This is a really interesting question for me, because I really enjoy discussing data science and data analysis. Some reasons I love data science:
- Discovering and uncovering patterns in the data through data visualization
- Finding and exploring unusual relationships between factors in a system using statistical measures
- Asking questions about systems in a data context – this is why data science is so hands-on, so iterative, and so full of throw-away models
Let me expand on each of these with an example, so that you get an idea.
Uncovering Patterns in Data
On a few projects, I’ve found data visualization to be a great way to identify hypotheses about my data set. Having a starting point such as a visualization for the hypothesis generation process makes us go into the process of building models a little more confidently. There’s the specific example of a time series analysis technique I used for energy system data, where using aggregate statistical measures and distribution fitting led to arbitrary and complex patterns in the data. Using time ordered visualizations helped me formulate the hypothesis in the correct way, and allowed me to build an explanatory model of the system.
Exploring Unusual Relationships in Data
In data science work, you begin to observe broad patterns and exceptions to these rules. Simple examples may be found in the analysis of anomalous behaviour in various kinds of systems. Some time back, I worked with a log data set that captured different kinds of customer transaction data between a customer and a client. These log data revealed unusual patterns that those steeped in the process could tell, but which couldn’t be quantified. By finding typical patterns across customers using session-specific metrics, I helped identify the anomalous customers. The construction of these variables, known as “feature engineering” in data science and machine learning, was a key insight. Such insights can only come when we’re informed about domain considerations, and when we understand the business context of the data analysis well.
Asking Questions about Systems in a Data Context
When you’re exploring the behaviour of systems using data, you start from some hypothesis (as I’ve described above) and then continue to improve your hypothesis to a point where it is able to help your business answer key questions. In each data science project, I’ve observed how considerations external to the immediate data set often come in, and present interesting possibilities to us during the data analysis. Sometimes, we answer these questions by finding and including the additional data, and at other times, the questions remain on the table. Either way, you get to ask a question on top of an answer you know, and you get to do an analysis on top of another analysis – with the result that you’ve composited different models together after a while, that give you completely new insights that you’ve not seen before.
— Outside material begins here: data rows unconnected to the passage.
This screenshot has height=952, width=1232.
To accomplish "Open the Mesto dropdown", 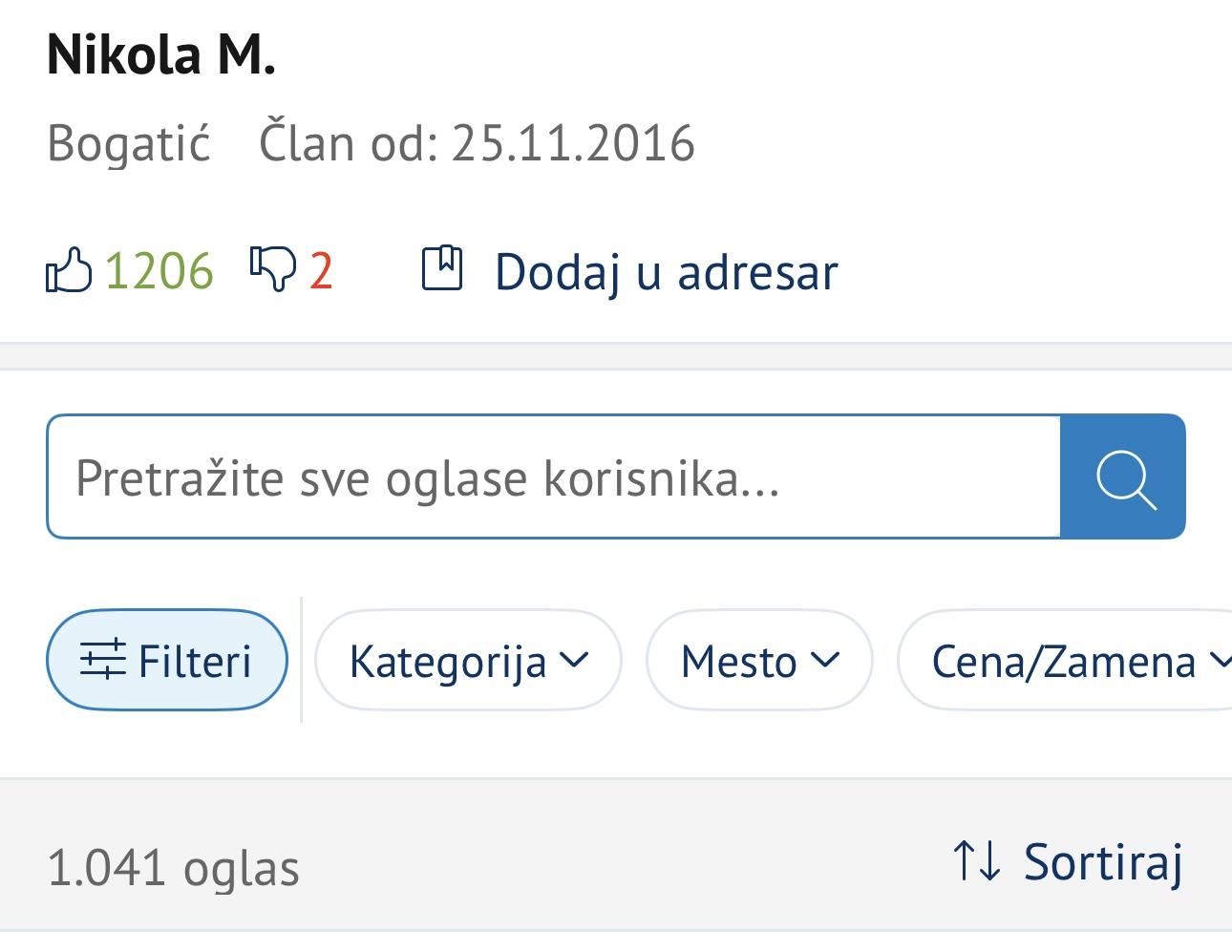I will click(759, 661).
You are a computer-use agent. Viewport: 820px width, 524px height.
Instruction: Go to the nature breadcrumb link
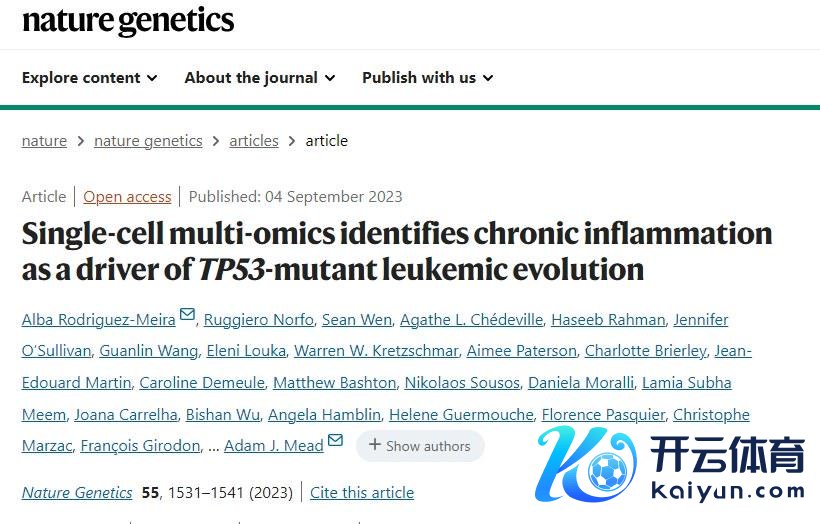point(44,141)
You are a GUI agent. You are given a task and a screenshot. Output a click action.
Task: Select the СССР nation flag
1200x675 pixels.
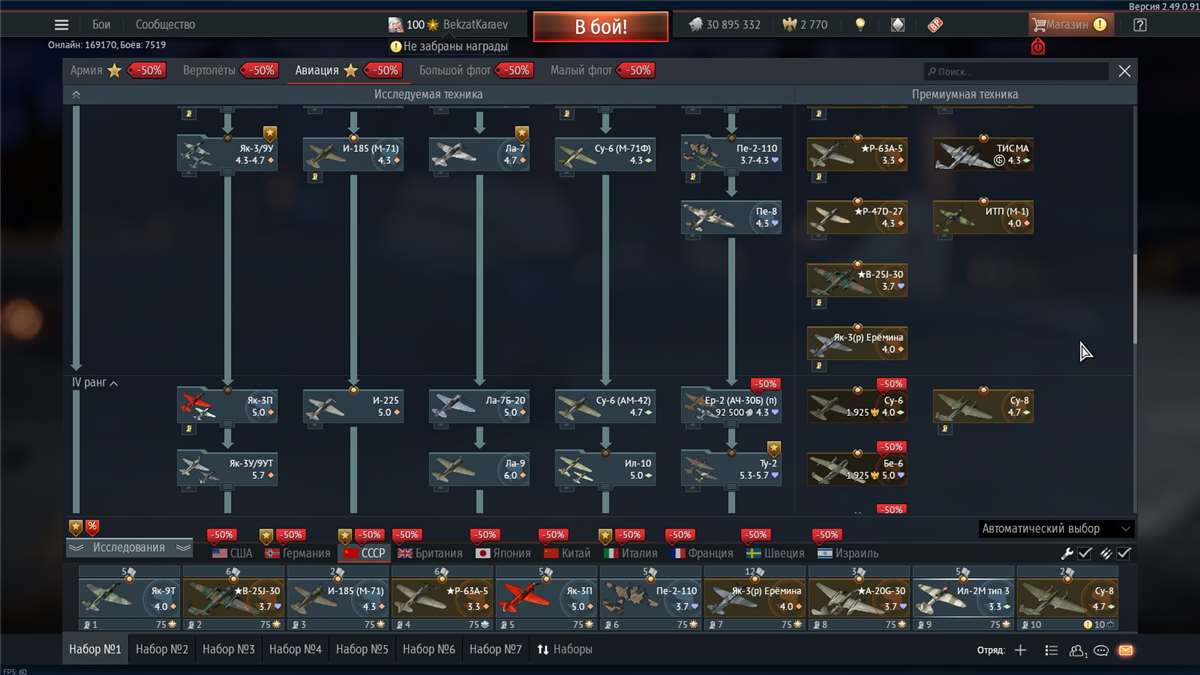[x=364, y=553]
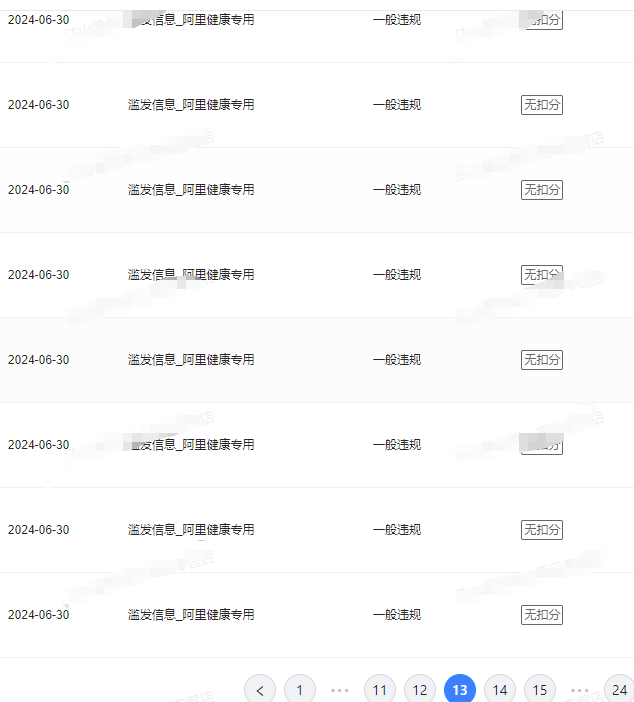
Task: Select page 15 in pagination
Action: point(540,690)
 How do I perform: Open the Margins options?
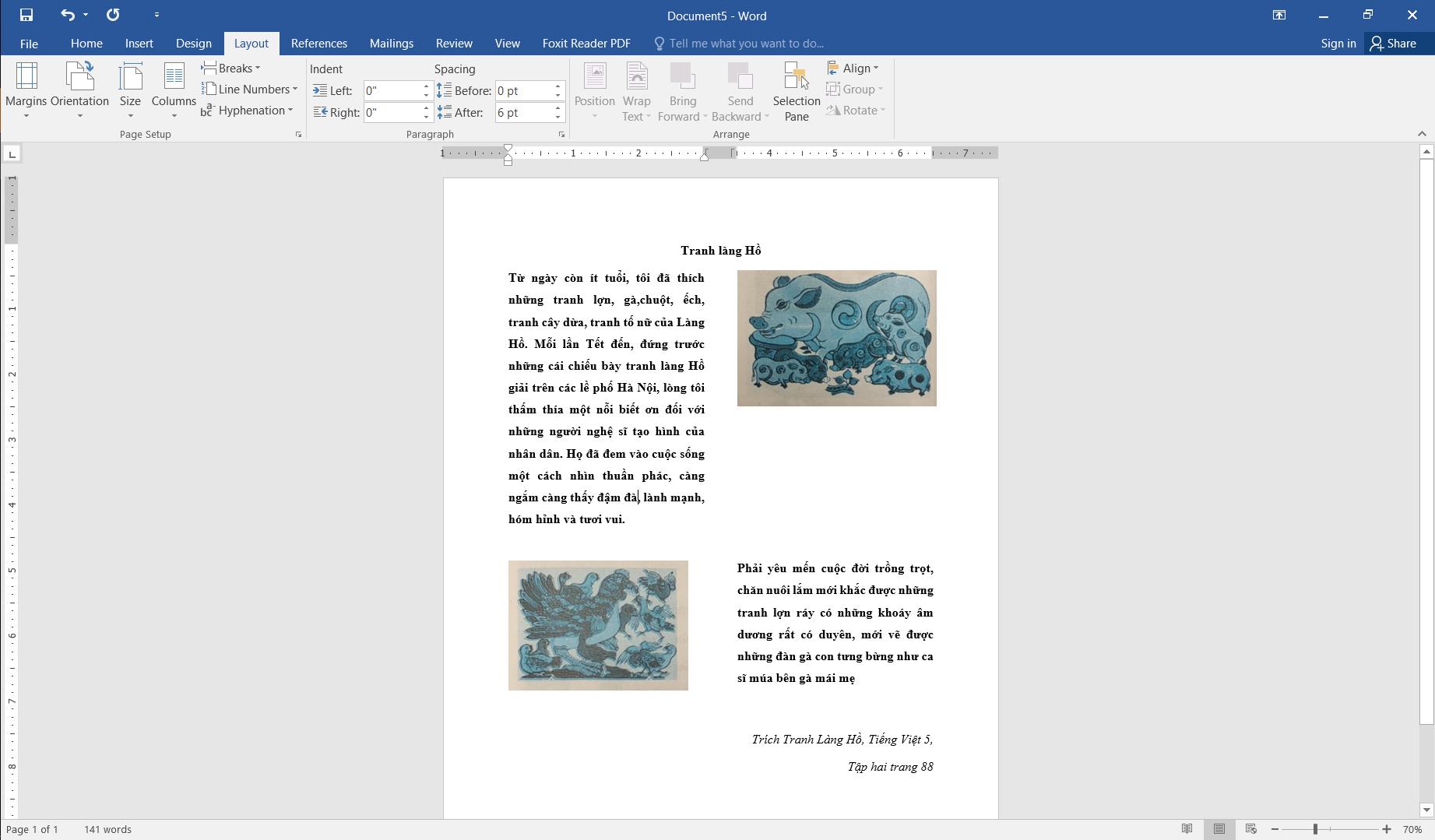[x=26, y=90]
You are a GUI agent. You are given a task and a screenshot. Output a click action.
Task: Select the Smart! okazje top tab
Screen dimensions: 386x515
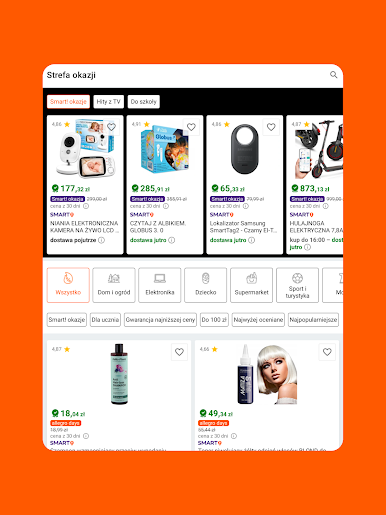[68, 102]
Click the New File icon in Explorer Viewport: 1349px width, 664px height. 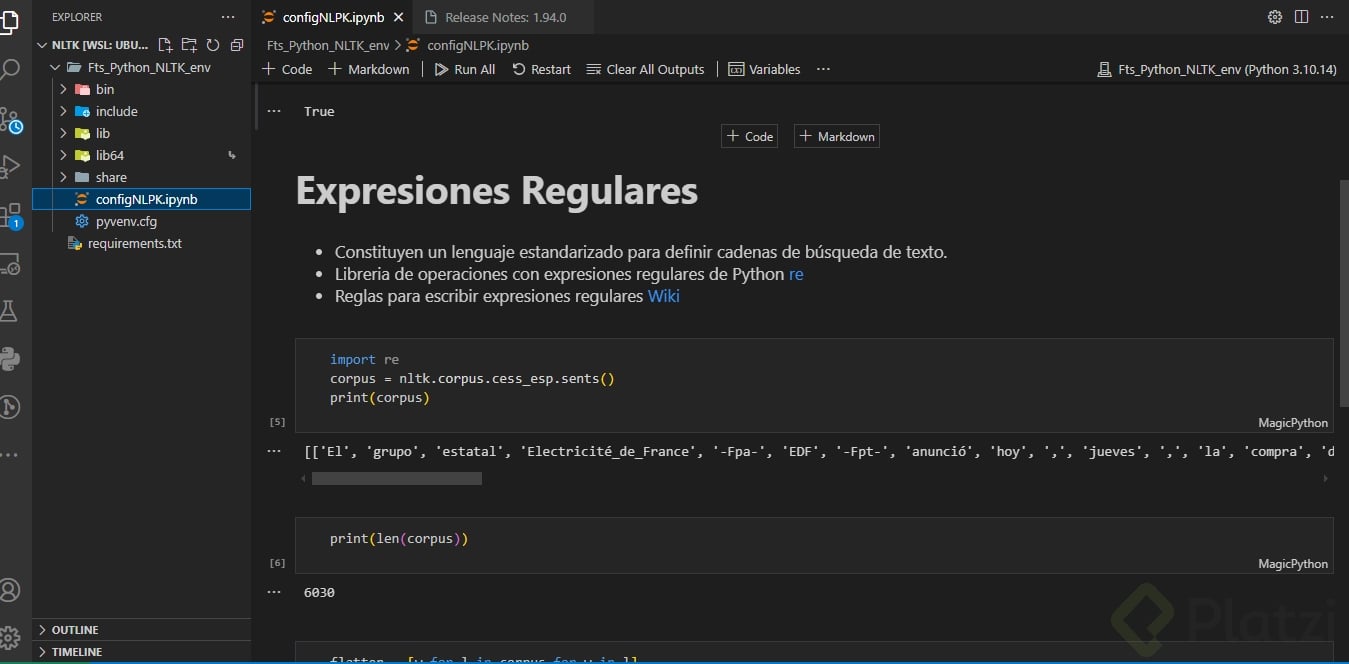166,45
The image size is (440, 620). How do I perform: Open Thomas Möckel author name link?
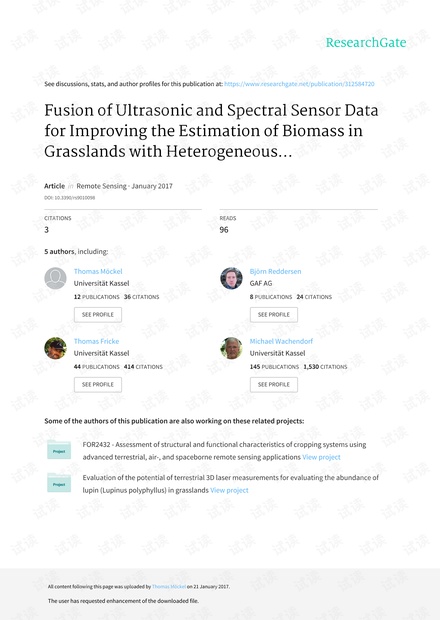98,271
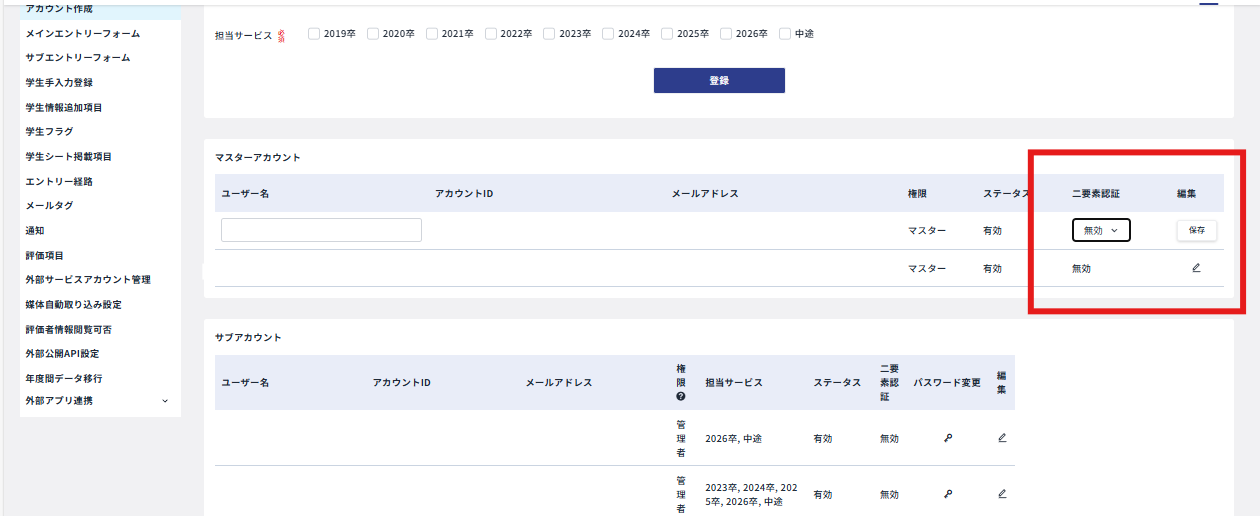Select the 2021卒 checkbox

[432, 33]
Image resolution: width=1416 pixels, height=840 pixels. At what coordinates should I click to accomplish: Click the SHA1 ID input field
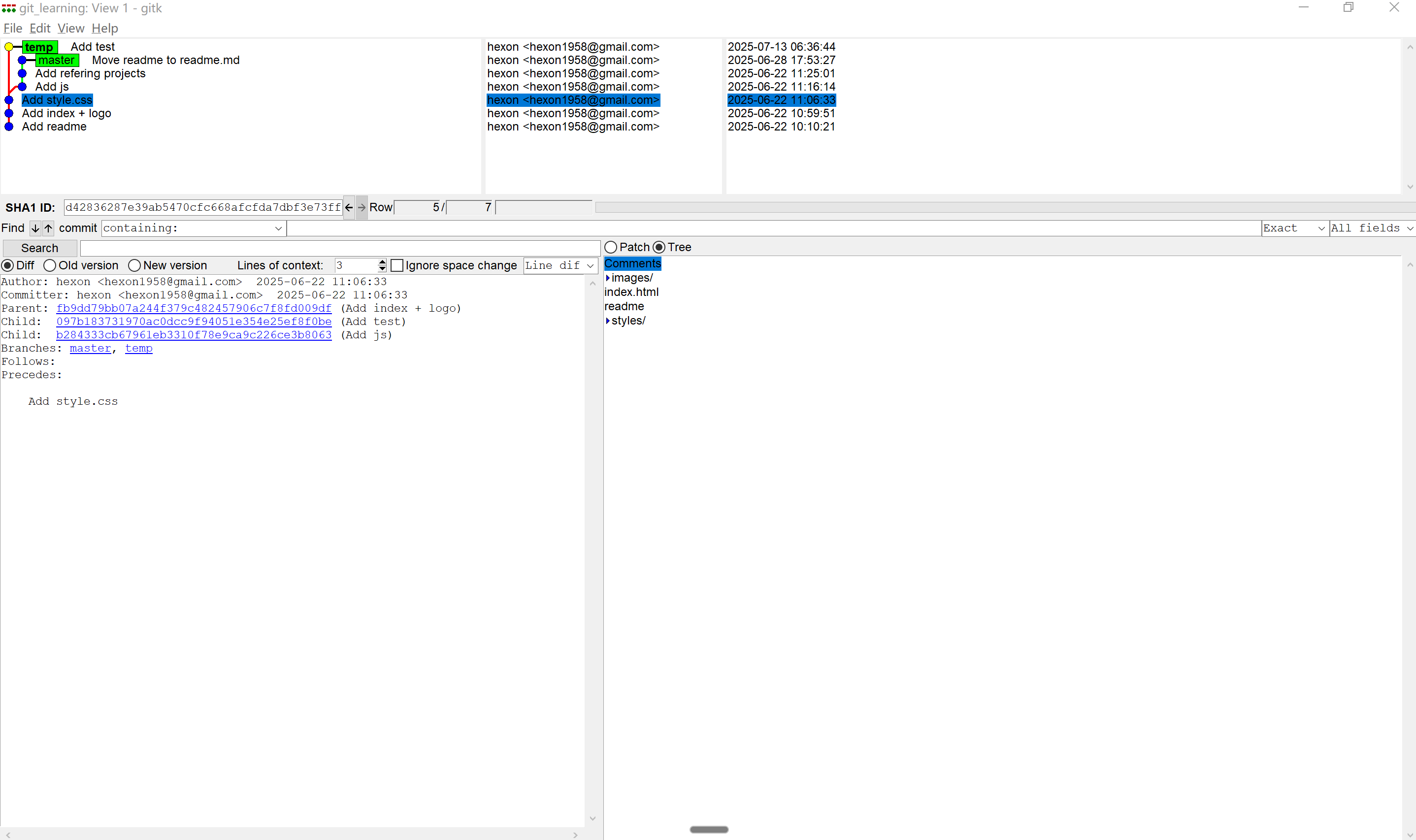click(203, 208)
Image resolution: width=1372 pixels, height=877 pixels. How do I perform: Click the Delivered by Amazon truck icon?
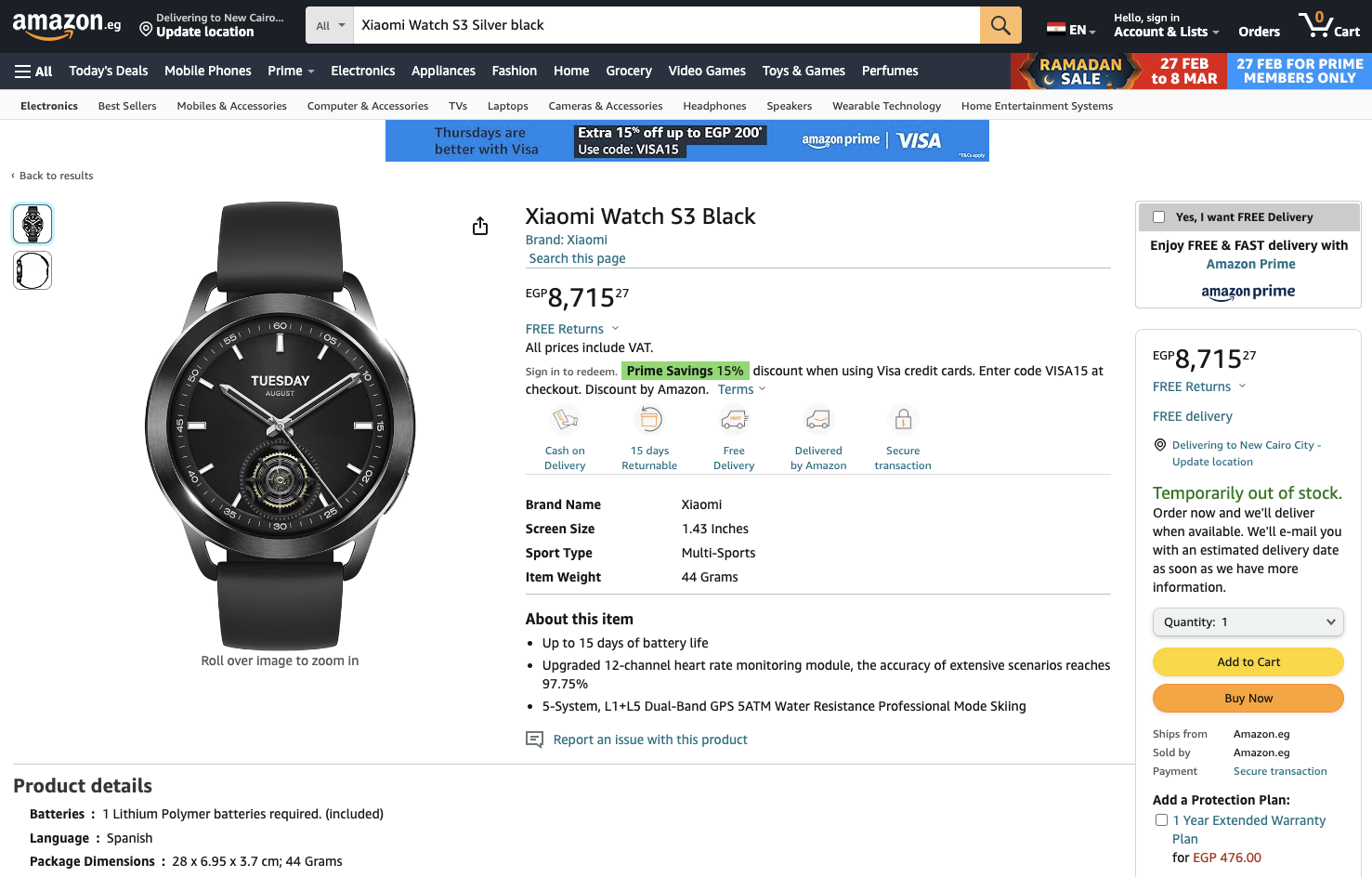pos(818,420)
All three patterns are exhilarating and interesting to observe, for data scientists, especially those who are deeply involved in reasoning about the data. A good indication of whether you’ve done well in data analysis is when you’re more curious and better educated about the nuances of a system or process than you were before – and this is definitely true in my case. What seemed like a simple system at the outset can reveal so much to you when you study its data – and as a long-time design, engineering and quality professional, this is what interests me a great deal about data science.